TASK
Filter the lines below, copying only those with the string "agent".

THE DATA
▬▬▬▬▬▬

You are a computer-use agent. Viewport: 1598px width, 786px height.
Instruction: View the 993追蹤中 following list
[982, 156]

▬▬▬▬▬▬

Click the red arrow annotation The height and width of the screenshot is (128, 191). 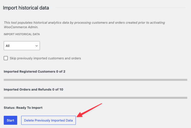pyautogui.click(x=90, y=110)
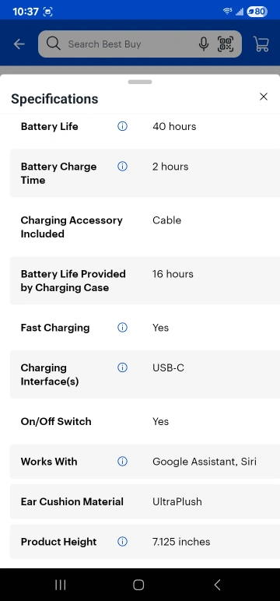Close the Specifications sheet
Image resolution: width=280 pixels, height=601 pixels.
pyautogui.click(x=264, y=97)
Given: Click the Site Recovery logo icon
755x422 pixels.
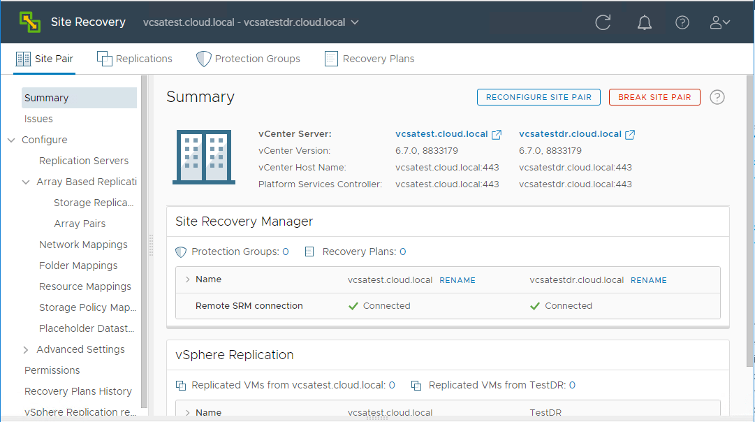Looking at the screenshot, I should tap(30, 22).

▬▬▬▬▬▬

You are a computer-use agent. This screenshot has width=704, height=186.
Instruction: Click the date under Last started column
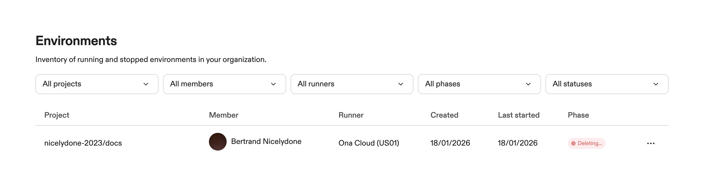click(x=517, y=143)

▬▬▬▬▬▬

OUTPUT
You are a computer-use agent. Viewport: 1598px width, 786px height.
You are a computer-use agent. This screenshot has width=704, height=186.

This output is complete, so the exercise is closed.